The Sumatran Rhino is also classified as Critically Endangered with fewer than 80 survivors left. It is a hairy, two-horned rhino (a larger nasal horn and a smaller frontal horn) typically found in Asian rainforests and swamps where they scale steep slopes and riverbanks with ease. Of all the rhinos, the Sumatran species is the most vocal and is known to make three distinct noises, namely eeps, whales and whistle-blows.
The Great One-Horned Rhino is classified as Vulnerable with an estimated 3,580 remaining individuals. Thanks to concerted efforts in Indian and Nepal to protect this species against poaching, it has come back from the brink of extinction with only 200 recorded individuals by the 1900s. Also known as the Indian Rhino, it has little body hair, thick grey-brown skin with pinkish skin folds, and wart-like bumps on its upper legs. It is the second-largest rhino species (White Rhinos are bigger) and is known for having a nasal horn that is slightly back curved.
The Black Rhino is listed as Critically Endangered with about 5,000 individuals left. Over the past 20 years, large-scale poaching has resulted in a 94% decline (from around 70,000 individuals in 1970 to 2,410 in 1995), but thanks to conservation efforts in Africa their numbers have stabilised and even slightly increased. The threat of poaching remains high in Kenya, Zimbabwe, Namibia and South Africa where they are mostly found.
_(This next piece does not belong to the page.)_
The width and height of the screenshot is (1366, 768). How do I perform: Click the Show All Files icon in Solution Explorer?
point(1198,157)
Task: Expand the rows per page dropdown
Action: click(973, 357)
After the elephant, the White Rhino is generally considered the second-largest land mammal weighing almost 3,500 kg (slightly more than a hippo)! Classified as Near Threatened, there are roughly 17,000-18,000 surviving White Rhinos. Like the Black Rhino, it recovered from near extinction with the large majority living in South Africa. Known as the most social of all the rhino species, the graceful giant has a large front horn followed by two smaller horn-like stubs. It is very little hair and a noticeable hump on the back of its neck. It also has the widest set of nostrils of any land-based animal, which makes for a distinctly broad, straight mouth used for grazing.